An international conference of ombudsman institutions was held yesterday at the Korea Press Center, in central Seoul, gathering public advocacy chiefs from 12 countries, including Canada, Thailand and Austria.

The 2014 Ombudsman Global Conference was hosted by the Anti-Corruption and Civil Rights Commission (ACRC), a state-run anti-graft body. The Ombudsman of Korea was integrated into the ACRC in 2008.

Modern use of the term “ombudsman,” or a public representative, was first established in Sweden with the implementation of the Swedish Ombudsman Office in 1809.

These officials are commonly tasked with investigating and addressing maladministration and handling public complaints.
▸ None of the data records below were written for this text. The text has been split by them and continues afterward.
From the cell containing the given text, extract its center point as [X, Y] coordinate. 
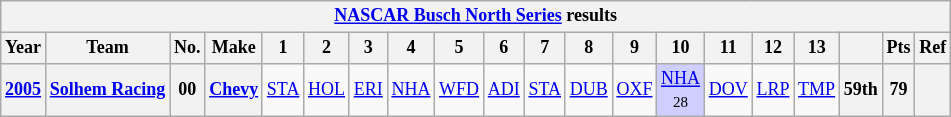
HOL [327, 90]
NHA28 [681, 90]
NHA [411, 90]
4 [411, 48]
OXF [634, 90]
Ref [933, 48]
WFD [460, 90]
No. [188, 48]
7 [544, 48]
Chevy [234, 90]
ADI [504, 90]
2005 [24, 90]
2 [327, 48]
Team [107, 48]
Make [234, 48]
00 [188, 90]
12 [773, 48]
NASCAR Busch North Series results [476, 16]
59th [860, 90]
13 [817, 48]
Pts [898, 48]
8 [588, 48]
LRP [773, 90]
11 [728, 48]
DUB [588, 90]
3 [368, 48]
10 [681, 48]
DOV [728, 90]
TMP [817, 90]
6 [504, 48]
1 [282, 48]
5 [460, 48]
ERI [368, 90]
79 [898, 90]
Solhem Racing [107, 90]
Year [24, 48]
9 [634, 48]
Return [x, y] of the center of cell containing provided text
The Ombudsman of Korea was first established in 1994 as a body responsible for overseeing and dealing with national concerns and violations. This year marks its 20th anniversary.

“It has been 20 years since an ombudsman was established in Korea,” said ACRC Chairman Lee Sung-bo at the opening ceremony. “In the last 20 years, we have made great strides, and the number of public complaints has steadily increased.”

Kim Young-ran, the former ACRC chairwoman, was also in attendance.

In May, the National Assembly failed to approve a bill Kim had proposed just 15 months earlier that would have cracked down on bribery among civil servants and government officials. Calls for the bill’s passage were heightened in the wake of the Sewol ferry accident, which left nearly 300 people dead and shone a light on the problems plaguing Korea’s bureaucracy.

If passed, the law would have enabled authorities to punish government officials caught receiving bribes worth 1 million won ($984) or more, regardless of the circumstances.

“At first, many people had no idea what they could demand, but as time progressed, people became more aware of their role as a citizen and as a member of society,” Kim said in a speech during the meeting. “So, if they are mistreated by government officials they will speak out and seek out an ombudsman if the situation does not change.”

Chung Ui-hwa, the speaker of the National Assembly, also presented a speech on how legal branches and ombudsman can cooperate.

At the conference, 25 speakers touched upon advocacy cases in their native countries, including Diane Welborn, the vice president of the International Ombudsman Institute (IOI) and the executive director of the Ohio-based Dayton Ombudsman, who spoke on “Enhancing Trust between Ombudsman and Citizens.”

On Tuesday, the ACRC hosted the 16th meeting of the Board of Directors of the Asian Ombudsman Association (AOA) at the Korea Press Center, where officials moved to approve the Gangwon Ombudsman’s membership application. The session was attended by 60 people from 12 countries.